* _THE TASK_: In your answer, transcribe all of the data exactly.

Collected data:
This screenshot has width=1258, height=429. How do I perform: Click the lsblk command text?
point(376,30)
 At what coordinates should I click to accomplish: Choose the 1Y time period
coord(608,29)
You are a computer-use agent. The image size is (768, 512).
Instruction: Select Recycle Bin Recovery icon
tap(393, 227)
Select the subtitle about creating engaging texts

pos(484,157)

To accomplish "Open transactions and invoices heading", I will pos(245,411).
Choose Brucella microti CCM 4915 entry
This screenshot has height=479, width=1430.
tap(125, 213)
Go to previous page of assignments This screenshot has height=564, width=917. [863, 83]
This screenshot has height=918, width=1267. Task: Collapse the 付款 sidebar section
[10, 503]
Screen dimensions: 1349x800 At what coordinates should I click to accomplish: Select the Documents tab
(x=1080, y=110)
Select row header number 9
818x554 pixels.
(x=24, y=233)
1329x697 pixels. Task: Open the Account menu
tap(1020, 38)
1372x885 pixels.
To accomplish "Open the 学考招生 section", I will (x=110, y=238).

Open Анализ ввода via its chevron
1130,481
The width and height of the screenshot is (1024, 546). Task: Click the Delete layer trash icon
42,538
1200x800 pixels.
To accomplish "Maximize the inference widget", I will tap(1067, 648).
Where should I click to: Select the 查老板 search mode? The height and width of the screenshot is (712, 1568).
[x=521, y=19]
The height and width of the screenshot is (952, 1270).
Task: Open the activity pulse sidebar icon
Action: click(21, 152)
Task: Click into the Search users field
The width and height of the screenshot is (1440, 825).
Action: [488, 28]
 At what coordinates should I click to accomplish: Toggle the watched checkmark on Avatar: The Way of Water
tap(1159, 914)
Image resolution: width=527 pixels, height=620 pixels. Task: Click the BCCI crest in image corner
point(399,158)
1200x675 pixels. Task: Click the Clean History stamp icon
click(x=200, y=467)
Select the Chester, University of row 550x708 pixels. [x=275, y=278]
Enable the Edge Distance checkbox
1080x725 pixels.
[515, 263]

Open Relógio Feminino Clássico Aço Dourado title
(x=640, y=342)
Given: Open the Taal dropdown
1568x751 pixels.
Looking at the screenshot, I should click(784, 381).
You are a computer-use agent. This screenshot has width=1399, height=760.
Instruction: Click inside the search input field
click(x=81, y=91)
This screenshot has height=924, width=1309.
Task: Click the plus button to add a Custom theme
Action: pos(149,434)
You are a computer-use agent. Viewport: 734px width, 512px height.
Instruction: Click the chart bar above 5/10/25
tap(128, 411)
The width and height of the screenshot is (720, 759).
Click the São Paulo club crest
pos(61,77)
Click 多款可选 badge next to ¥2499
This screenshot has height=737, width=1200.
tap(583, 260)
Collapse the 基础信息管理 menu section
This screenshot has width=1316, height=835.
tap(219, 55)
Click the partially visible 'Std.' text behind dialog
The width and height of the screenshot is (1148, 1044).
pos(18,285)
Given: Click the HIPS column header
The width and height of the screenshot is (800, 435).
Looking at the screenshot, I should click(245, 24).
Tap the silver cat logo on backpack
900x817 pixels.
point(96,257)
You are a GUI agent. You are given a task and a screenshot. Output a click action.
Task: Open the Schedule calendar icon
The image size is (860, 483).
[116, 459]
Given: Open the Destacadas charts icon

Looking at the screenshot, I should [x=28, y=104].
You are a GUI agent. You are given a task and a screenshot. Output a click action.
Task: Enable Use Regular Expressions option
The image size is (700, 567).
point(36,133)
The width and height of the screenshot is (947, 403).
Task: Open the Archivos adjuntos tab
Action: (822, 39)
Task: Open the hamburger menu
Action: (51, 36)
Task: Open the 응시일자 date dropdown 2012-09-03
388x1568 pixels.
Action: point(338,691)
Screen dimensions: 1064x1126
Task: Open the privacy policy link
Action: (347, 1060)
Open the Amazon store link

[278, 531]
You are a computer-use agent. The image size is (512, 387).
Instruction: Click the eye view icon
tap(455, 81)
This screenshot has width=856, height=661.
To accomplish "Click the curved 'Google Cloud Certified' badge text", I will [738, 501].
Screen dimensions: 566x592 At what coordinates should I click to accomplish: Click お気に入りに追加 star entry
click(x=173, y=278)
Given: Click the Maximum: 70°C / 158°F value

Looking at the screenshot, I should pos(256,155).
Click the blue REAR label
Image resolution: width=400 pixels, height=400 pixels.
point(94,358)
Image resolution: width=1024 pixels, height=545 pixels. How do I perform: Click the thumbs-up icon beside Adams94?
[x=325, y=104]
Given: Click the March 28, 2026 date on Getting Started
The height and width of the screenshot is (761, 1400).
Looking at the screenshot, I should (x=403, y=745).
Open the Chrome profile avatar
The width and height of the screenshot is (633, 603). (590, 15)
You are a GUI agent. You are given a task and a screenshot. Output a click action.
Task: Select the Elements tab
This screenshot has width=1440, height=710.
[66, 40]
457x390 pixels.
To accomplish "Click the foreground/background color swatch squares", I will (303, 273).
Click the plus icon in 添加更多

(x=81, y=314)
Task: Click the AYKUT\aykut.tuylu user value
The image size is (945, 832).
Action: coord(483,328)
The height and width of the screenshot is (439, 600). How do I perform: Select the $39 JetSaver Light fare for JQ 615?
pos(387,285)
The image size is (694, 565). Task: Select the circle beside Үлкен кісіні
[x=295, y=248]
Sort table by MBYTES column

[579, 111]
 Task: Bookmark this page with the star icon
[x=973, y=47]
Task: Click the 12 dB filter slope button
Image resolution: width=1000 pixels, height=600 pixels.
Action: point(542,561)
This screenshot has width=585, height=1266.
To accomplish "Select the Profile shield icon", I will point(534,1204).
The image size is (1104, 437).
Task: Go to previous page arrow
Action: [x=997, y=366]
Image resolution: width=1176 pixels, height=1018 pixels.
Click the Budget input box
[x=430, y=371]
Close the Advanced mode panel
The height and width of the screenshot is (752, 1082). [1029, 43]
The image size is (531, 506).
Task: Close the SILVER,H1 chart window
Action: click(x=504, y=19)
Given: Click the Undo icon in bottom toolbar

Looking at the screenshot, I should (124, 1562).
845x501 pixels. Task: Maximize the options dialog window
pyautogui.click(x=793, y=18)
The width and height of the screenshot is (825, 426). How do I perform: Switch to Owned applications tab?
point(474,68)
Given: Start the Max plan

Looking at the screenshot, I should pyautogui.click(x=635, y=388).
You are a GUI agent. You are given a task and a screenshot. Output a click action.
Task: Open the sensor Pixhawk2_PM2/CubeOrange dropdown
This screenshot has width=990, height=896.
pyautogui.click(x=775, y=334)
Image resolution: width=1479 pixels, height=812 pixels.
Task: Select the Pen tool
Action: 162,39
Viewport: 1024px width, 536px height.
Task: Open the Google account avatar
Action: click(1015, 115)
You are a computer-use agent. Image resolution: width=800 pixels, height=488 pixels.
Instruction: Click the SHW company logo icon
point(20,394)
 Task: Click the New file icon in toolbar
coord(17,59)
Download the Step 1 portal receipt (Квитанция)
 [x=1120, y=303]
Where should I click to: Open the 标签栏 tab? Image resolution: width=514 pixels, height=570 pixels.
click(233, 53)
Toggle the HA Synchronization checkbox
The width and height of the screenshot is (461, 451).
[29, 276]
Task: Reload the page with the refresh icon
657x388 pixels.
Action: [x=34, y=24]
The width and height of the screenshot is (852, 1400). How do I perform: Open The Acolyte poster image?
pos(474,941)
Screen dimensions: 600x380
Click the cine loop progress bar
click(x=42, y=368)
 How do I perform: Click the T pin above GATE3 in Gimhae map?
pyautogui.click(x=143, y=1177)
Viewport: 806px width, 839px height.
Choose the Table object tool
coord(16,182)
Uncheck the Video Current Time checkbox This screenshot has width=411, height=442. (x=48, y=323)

* _REPLY TO THE EXERCISE_:
This screenshot has width=1258, height=429. How do I perform: Click the lsblk command text?
point(376,30)
 At what coordinates should I click to accomplish: Choose the 1Y time period
coord(608,29)
You are a computer-use agent. The image size is (768, 512).
Instruction: Select Recycle Bin Recovery icon
tap(393, 227)
Select the subtitle about creating engaging texts

pos(484,157)

To accomplish "Open transactions and invoices heading", I will pos(245,411).
Choose Brucella microti CCM 4915 entry
This screenshot has height=479, width=1430.
tap(125, 213)
Go to previous page of assignments This screenshot has height=564, width=917. [863, 83]
This screenshot has height=918, width=1267. Task: Collapse the 付款 sidebar section
[10, 503]
Screen dimensions: 1349x800 At what coordinates should I click to accomplish: Select the Documents tab
(x=1080, y=110)
Select row header number 9
818x554 pixels.
(x=24, y=233)
1329x697 pixels. Task: Open the Account menu
tap(1020, 38)
1372x885 pixels.
To accomplish "Open the 学考招生 section", I will (x=110, y=238).

Open Анализ ввода via its chevron
1130,481
The width and height of the screenshot is (1024, 546). Task: Click the Delete layer trash icon
42,538
1200x800 pixels.
To accomplish "Maximize the inference widget", I will tap(1067, 648).
Where should I click to: Select the 查老板 search mode? The height and width of the screenshot is (712, 1568).
[x=521, y=19]
The height and width of the screenshot is (952, 1270).
Task: Open the activity pulse sidebar icon
Action: click(21, 152)
Task: Click into the Search users field
The width and height of the screenshot is (1440, 825).
Action: [488, 28]
 At what coordinates should I click to accomplish: Toggle the watched checkmark on Avatar: The Way of Water
tap(1159, 914)
Image resolution: width=527 pixels, height=620 pixels. Task: Click the BCCI crest in image corner
point(399,158)
1200x675 pixels. Task: Click the Clean History stamp icon
click(x=200, y=467)
Select the Chester, University of row 550x708 pixels. [x=275, y=278]
Enable the Edge Distance checkbox
1080x725 pixels.
[515, 263]

Open Relógio Feminino Clássico Aço Dourado title
(x=640, y=342)
Given: Open the Taal dropdown
1568x751 pixels.
Looking at the screenshot, I should click(784, 381).
You are a computer-use agent. This screenshot has width=1399, height=760.
Instruction: Click inside the search input field
click(x=81, y=91)
This screenshot has height=924, width=1309.
Task: Click the plus button to add a Custom theme
Action: pos(149,434)
You are a computer-use agent. Viewport: 734px width, 512px height.
Instruction: Click the chart bar above 5/10/25
tap(128, 411)
The width and height of the screenshot is (720, 759).
Click the São Paulo club crest
pos(61,77)
Click 多款可选 badge next to ¥2499
This screenshot has height=737, width=1200.
tap(583, 260)
Collapse the 基础信息管理 menu section
This screenshot has width=1316, height=835.
tap(219, 55)
Click the partially visible 'Std.' text behind dialog
The width and height of the screenshot is (1148, 1044).
pos(18,285)
Given: Click the HIPS column header
The width and height of the screenshot is (800, 435).
Looking at the screenshot, I should click(245, 24).
Tap the silver cat logo on backpack
900x817 pixels.
point(96,257)
You are a GUI agent. You are given a task and a screenshot. Output a click action.
Task: Open the Schedule calendar icon
The image size is (860, 483).
[116, 459]
Given: Open the Destacadas charts icon

Looking at the screenshot, I should [x=28, y=104].
You are a GUI agent. You are given a task and a screenshot. Output a click action.
Task: Enable Use Regular Expressions option
The image size is (700, 567).
point(36,133)
The width and height of the screenshot is (947, 403).
Task: Open the Archivos adjuntos tab
Action: (822, 39)
Task: Open the hamburger menu
Action: (51, 36)
Task: Open the 응시일자 date dropdown 2012-09-03
388x1568 pixels.
Action: point(338,691)
Screen dimensions: 1064x1126
Task: Open the privacy policy link
Action: (347, 1060)
Open the Amazon store link

[278, 531]
You are a computer-use agent. The image size is (512, 387).
Instruction: Click the eye view icon
tap(455, 81)
This screenshot has width=856, height=661.
To accomplish "Click the curved 'Google Cloud Certified' badge text", I will [738, 501].
Screen dimensions: 566x592 At what coordinates should I click to accomplish: Click お気に入りに追加 star entry
click(x=173, y=278)
Given: Click the Maximum: 70°C / 158°F value

Looking at the screenshot, I should pos(256,155).
Click the blue REAR label
Image resolution: width=400 pixels, height=400 pixels.
point(94,358)
Image resolution: width=1024 pixels, height=545 pixels. How do I perform: Click the thumbs-up icon beside Adams94?
[x=325, y=104]
Given: Click the March 28, 2026 date on Getting Started
The height and width of the screenshot is (761, 1400).
Looking at the screenshot, I should (x=403, y=745).
Open the Chrome profile avatar
The width and height of the screenshot is (633, 603). (590, 15)
You are a GUI agent. You are given a task and a screenshot. Output a click action.
Task: Select the Elements tab
This screenshot has width=1440, height=710.
[66, 40]
457x390 pixels.
To accomplish "Click the foreground/background color swatch squares", I will (303, 273).
Click the plus icon in 添加更多

(x=81, y=314)
Task: Click the AYKUT\aykut.tuylu user value
The image size is (945, 832).
Action: coord(483,328)
The height and width of the screenshot is (439, 600). How do I perform: Select the $39 JetSaver Light fare for JQ 615?
pos(387,285)
The image size is (694, 565). Task: Select the circle beside Үлкен кісіні
[x=295, y=248]
Sort table by MBYTES column

[579, 111]
 Task: Bookmark this page with the star icon
[x=973, y=47]
Task: Click the 12 dB filter slope button
Image resolution: width=1000 pixels, height=600 pixels.
Action: point(542,561)
This screenshot has width=585, height=1266.
To accomplish "Select the Profile shield icon", I will point(534,1204).
The image size is (1104, 437).
Task: Go to previous page arrow
Action: [x=997, y=366]
Image resolution: width=1176 pixels, height=1018 pixels.
Click the Budget input box
[x=430, y=371]
Close the Advanced mode panel
The height and width of the screenshot is (752, 1082). [1029, 43]
The image size is (531, 506).
Task: Close the SILVER,H1 chart window
Action: click(x=504, y=19)
Given: Click the Undo icon in bottom toolbar

Looking at the screenshot, I should (124, 1562).
845x501 pixels. Task: Maximize the options dialog window
pyautogui.click(x=793, y=18)
The width and height of the screenshot is (825, 426). How do I perform: Switch to Owned applications tab?
point(474,68)
Given: Start the Max plan

Looking at the screenshot, I should pyautogui.click(x=635, y=388).
You are a GUI agent. You are given a task and a screenshot. Output a click action.
Task: Open the sensor Pixhawk2_PM2/CubeOrange dropdown
This screenshot has width=990, height=896.
pyautogui.click(x=775, y=334)
Image resolution: width=1479 pixels, height=812 pixels.
Task: Select the Pen tool
Action: 162,39
Viewport: 1024px width, 536px height.
Task: Open the Google account avatar
Action: click(1015, 115)
You are a computer-use agent. Image resolution: width=800 pixels, height=488 pixels.
Instruction: Click the SHW company logo icon
point(20,394)
 Task: Click the New file icon in toolbar
coord(17,59)
Download the Step 1 portal receipt (Квитанция)
 [x=1120, y=303]
Where should I click to: Open the 标签栏 tab? Image resolution: width=514 pixels, height=570 pixels.
click(233, 53)
Toggle the HA Synchronization checkbox
The width and height of the screenshot is (461, 451).
[29, 276]
Task: Reload the page with the refresh icon
657x388 pixels.
Action: [x=34, y=24]
The width and height of the screenshot is (852, 1400). How do I perform: Open The Acolyte poster image?
pos(474,941)
Screen dimensions: 600x380
Click the cine loop progress bar
click(x=42, y=368)
 How do I perform: Click the T pin above GATE3 in Gimhae map?
pyautogui.click(x=143, y=1177)
Viewport: 806px width, 839px height.
Choose the Table object tool
coord(16,182)
Uncheck the Video Current Time checkbox This screenshot has width=411, height=442. (x=48, y=323)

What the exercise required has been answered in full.